▶ [WHAT YOU ARE ASKED TO DO]: Only one stretch of lines is wanted: the line with "Unmute your microphone in the call bar" through the final line of the material. Restate it word for word, minus pictures.

——————

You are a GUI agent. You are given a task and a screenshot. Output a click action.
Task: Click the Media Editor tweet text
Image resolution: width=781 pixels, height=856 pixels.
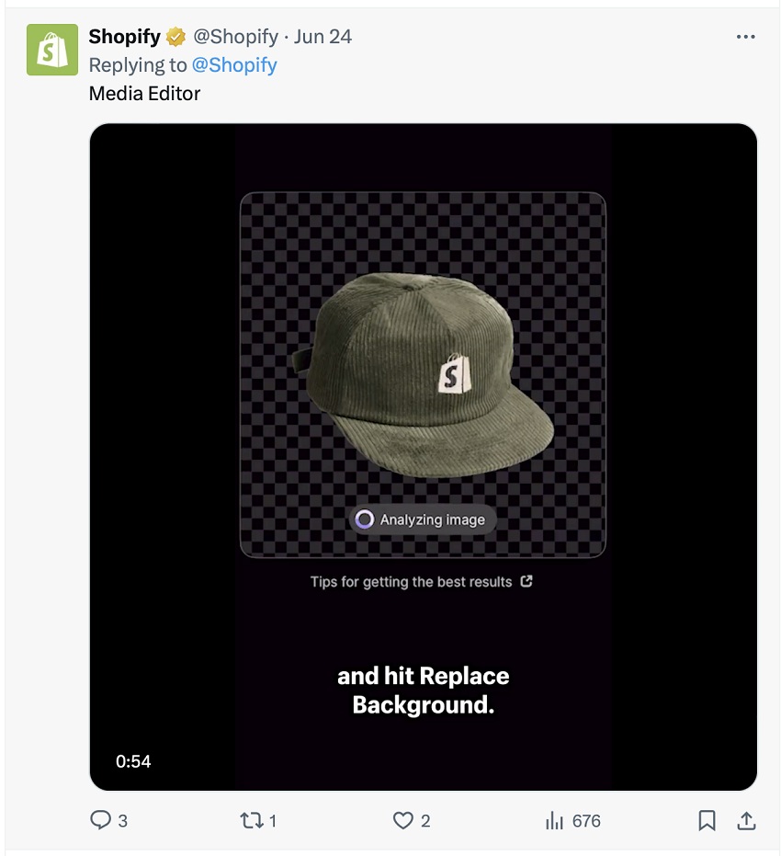pos(144,93)
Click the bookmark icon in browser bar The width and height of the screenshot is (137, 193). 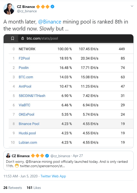[13, 38]
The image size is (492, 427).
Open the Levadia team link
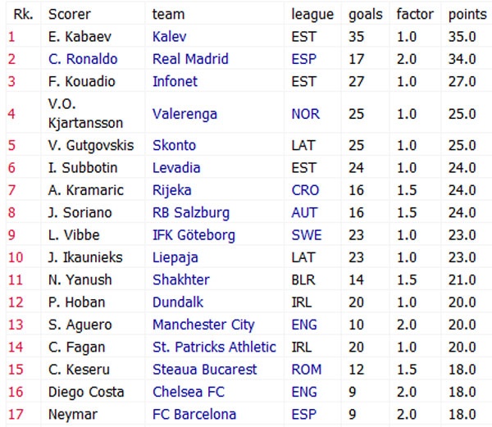pyautogui.click(x=175, y=167)
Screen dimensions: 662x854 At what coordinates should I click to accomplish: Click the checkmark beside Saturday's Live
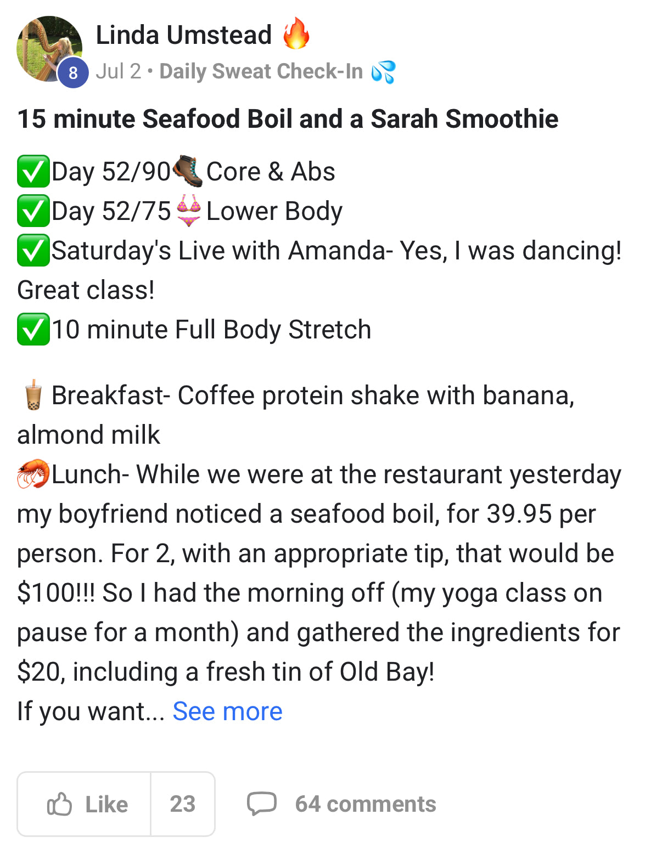tap(33, 251)
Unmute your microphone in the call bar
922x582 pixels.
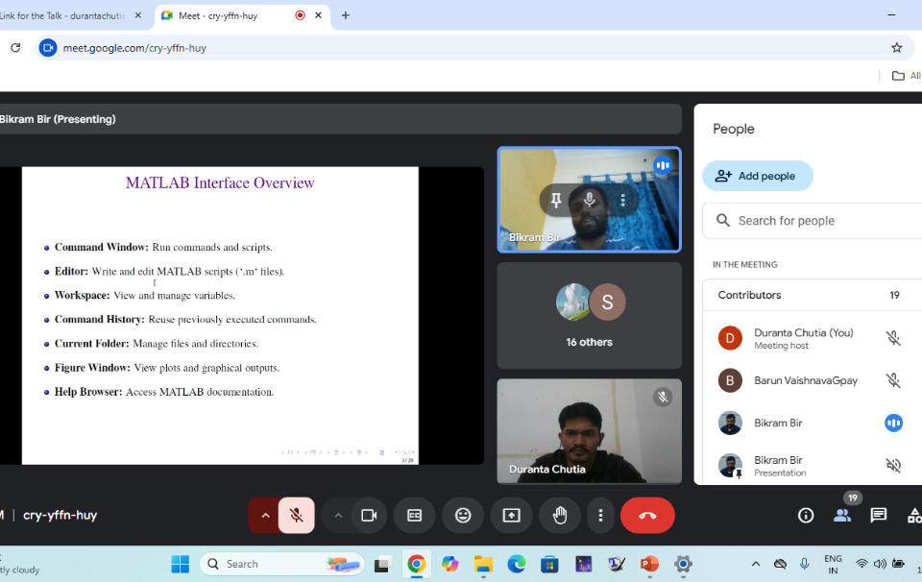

——————

▶ [TASK SOLUTION]:
Unmute your microphone in the call bar
922x582 pixels.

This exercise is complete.